WHAT YOU NEED TO DO -
Skip the pictures. Retype exactly, and only, the lines between the line holding "Switch to the Extreme Tweaker tab" and the last line below, inclusive.
[Opening SOURCE MATERIAL section]
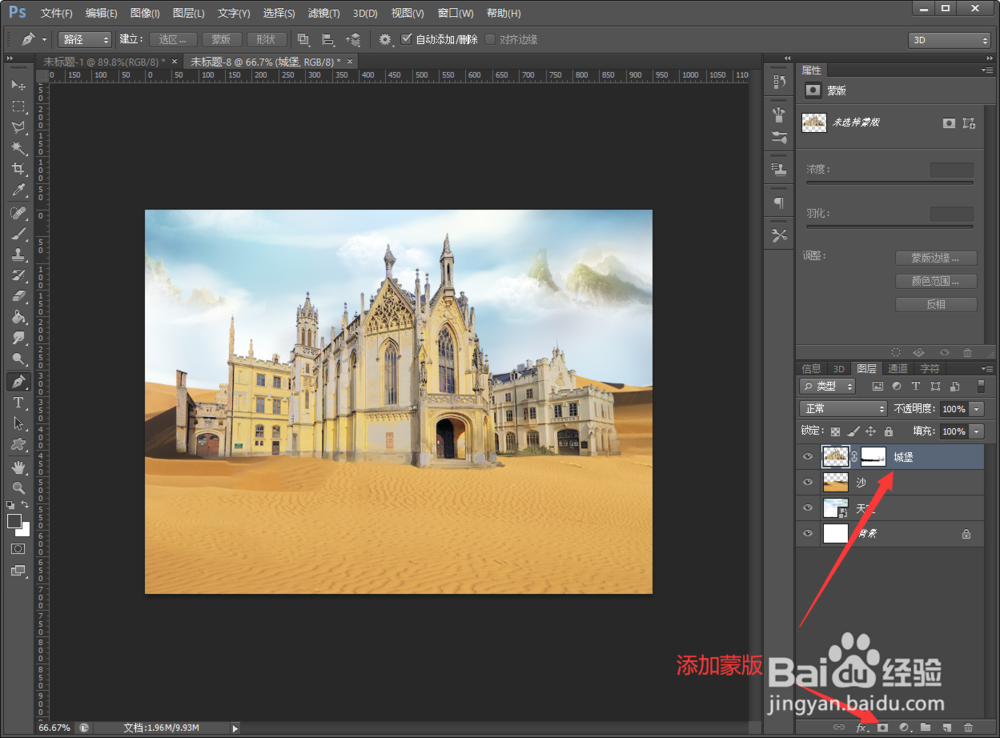This screenshot has width=1000, height=738.
Task: Click the add layer mask icon
Action: click(883, 727)
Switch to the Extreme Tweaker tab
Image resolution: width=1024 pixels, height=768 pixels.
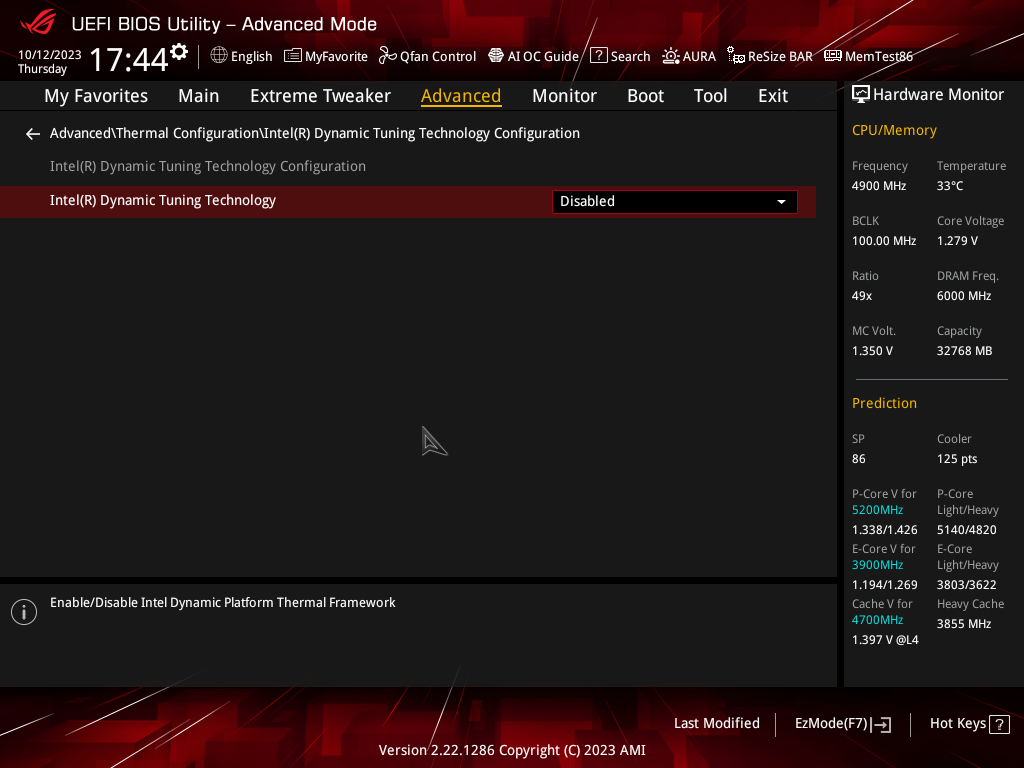coord(320,96)
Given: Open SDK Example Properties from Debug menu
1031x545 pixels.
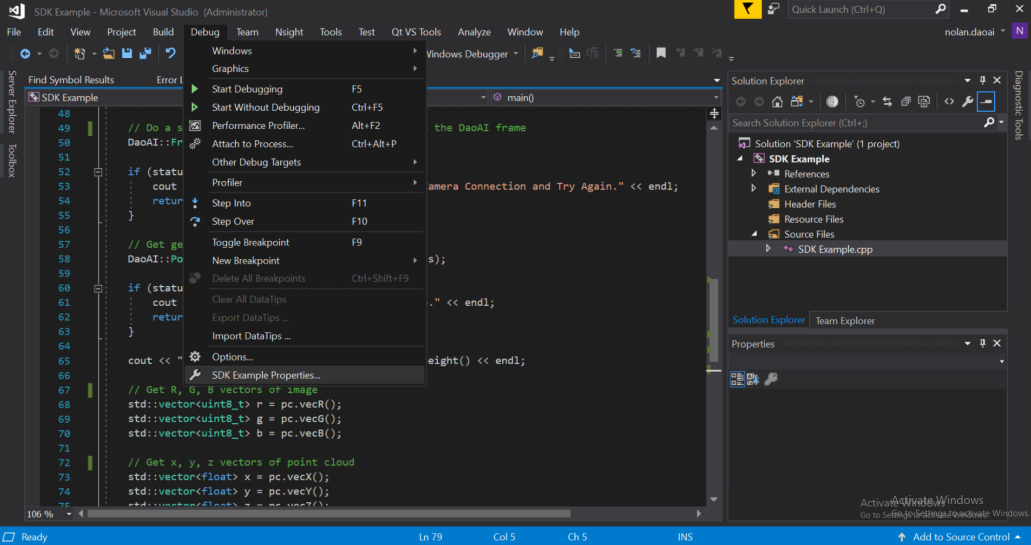Looking at the screenshot, I should [x=266, y=375].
[Closing SOURCE MATERIAL section]
RESULT OF THE EXERCISE -
Switch to the Extreme Tweaker tab
Image resolution: width=1024 pixels, height=768 pixels.
coord(320,96)
Given: Open SDK Example Properties from Debug menu
1031x545 pixels.
Looking at the screenshot, I should [x=266, y=375].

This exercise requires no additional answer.